My shop occupies the old Garden Center building, an Art Deco vestige of the 1930s, with a big front window and deep wooden awnings painted a dark forest green. I leaned against the salmon-pink stucco wall, safely out of foot traffic, and breathed in the hot, steamy mint. It’s funny how some herbs have a different effect depending on the season. Mint cools us in summer and warms us in winter. I took a sip.
It most definitely did not taste like grass clippings.
Much as I love the holidays, I’ve always hated to rush the seasons. I’d dragged my feet on turning the shop into a winter wonderland, wanting to savor the baskets filled with mini pumpkins and warty gourds we’d bought from the farm stalls and the bouquets of sunflowers and fall foliage as long as possible.
But after all we’d lost to what my pal Vinny calls “the time that must not be named,” there was no holding back the Christmas spirit. Customers had started shopping early and were buying more gifts and spending more money than in years. Call it rational exuberance. Call it a boon for the bottom line and a boost for my own Christmas spirit.

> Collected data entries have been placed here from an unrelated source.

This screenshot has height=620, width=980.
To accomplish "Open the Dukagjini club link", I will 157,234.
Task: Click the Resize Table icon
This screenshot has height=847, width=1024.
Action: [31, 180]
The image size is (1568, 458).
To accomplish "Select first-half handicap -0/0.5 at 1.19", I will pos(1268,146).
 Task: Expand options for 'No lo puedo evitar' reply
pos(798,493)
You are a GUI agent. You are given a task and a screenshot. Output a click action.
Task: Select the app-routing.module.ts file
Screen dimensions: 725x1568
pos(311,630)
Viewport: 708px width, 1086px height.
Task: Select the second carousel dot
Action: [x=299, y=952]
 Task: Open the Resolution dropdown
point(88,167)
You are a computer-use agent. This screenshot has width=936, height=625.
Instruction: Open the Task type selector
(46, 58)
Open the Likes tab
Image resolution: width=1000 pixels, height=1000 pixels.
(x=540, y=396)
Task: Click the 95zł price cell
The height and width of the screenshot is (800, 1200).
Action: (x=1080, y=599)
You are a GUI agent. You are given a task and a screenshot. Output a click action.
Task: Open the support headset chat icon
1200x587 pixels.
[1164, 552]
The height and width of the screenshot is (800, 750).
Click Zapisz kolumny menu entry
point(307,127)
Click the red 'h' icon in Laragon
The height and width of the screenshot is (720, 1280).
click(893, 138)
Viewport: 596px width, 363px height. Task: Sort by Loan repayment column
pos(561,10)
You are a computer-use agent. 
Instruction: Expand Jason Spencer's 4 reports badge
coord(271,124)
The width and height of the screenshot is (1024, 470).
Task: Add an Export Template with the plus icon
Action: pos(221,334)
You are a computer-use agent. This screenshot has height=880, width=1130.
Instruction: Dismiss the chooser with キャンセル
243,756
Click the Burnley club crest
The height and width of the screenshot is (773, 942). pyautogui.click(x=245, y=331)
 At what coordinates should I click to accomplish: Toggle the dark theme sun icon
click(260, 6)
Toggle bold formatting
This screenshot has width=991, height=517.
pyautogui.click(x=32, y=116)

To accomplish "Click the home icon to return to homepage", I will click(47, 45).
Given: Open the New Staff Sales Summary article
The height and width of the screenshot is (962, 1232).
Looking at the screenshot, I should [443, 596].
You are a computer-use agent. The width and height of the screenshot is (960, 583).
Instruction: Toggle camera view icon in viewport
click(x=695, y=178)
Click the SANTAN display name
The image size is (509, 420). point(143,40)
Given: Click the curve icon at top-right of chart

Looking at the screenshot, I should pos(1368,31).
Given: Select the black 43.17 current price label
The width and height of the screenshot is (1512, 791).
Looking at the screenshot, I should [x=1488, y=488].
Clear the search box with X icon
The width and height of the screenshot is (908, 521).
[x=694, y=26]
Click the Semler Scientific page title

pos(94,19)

It was Black Pepper Friday, as my staff dubbed it, the day after Thanksgiving, and the shopping and eating season was off and running. This year’s theme in the Market was “A Dickens of a Christmas,” and Victorian touches accented the traditional holiday decor. The planter boxes that line the roof of the Main Arcade brimmed with greenery and giant red bows, neatly trimmed evergreens standing guard behind them. Below hung strings of lights in the shapes of fruit and vegetables.
Okay, the lights weren’t quite in keeping with the theme, but they were perfect for the oldest continuously operating farmers’ market in the country.
Seattle weather can be nasty this time of year, cold and wet and windy, but today was clear and dry. A shopkeeper’s dream.
The crowds packing the sidewalk parted briefly and across the cobbled Pike Place, the Market’s main street, I spotted a young woman in a full-skirted Victorian dress, blond hair in a snood, a plaid shawl around her shoulders. She was standing in the narrow walkway between a produce stand and the pasta stall in the North Arcade, talking to a man I didn’t recognize. He interrupted, leaning in, almost looming. She threw one hand in the air and kept on talking.
Beth Yardley, who’d started working for my friend Vinny Delgado in his shop, the Wine Merchant, this past fall. Vinny had always resisted my suggestion that he hire a salesclerk, even part time, and then one day I’d popped in for a bottle of Walla Walla red and there she was. Early twenties, full of ideas and energy. Since then, she’d come by the Spice Shop several times, more interested in chatting with Matt, one of my salesclerks, than in basil or bay leaves. I’d wondered if they were dating, though he had to be six or seven years older. Not that he would say a word; he’s as private as an eye. My employees had been adamant about not dressing in costume, to my relief, sticking with the black-and-white scheme that matched our shop aprons, but Vinny, no surprise, had embraced the Dickensian doodah, and so had Beth.
A delivery truck rumbled into view and when it had passed by, the man was gone. Beth scowled and drew the shawl tighter. Then she stepped into the sea of traffic that filled the cobbled street, bobbing and weaving between the shoppers and browsers and the cars foolish enough to attempt driving through the Market, and disappeared from sight.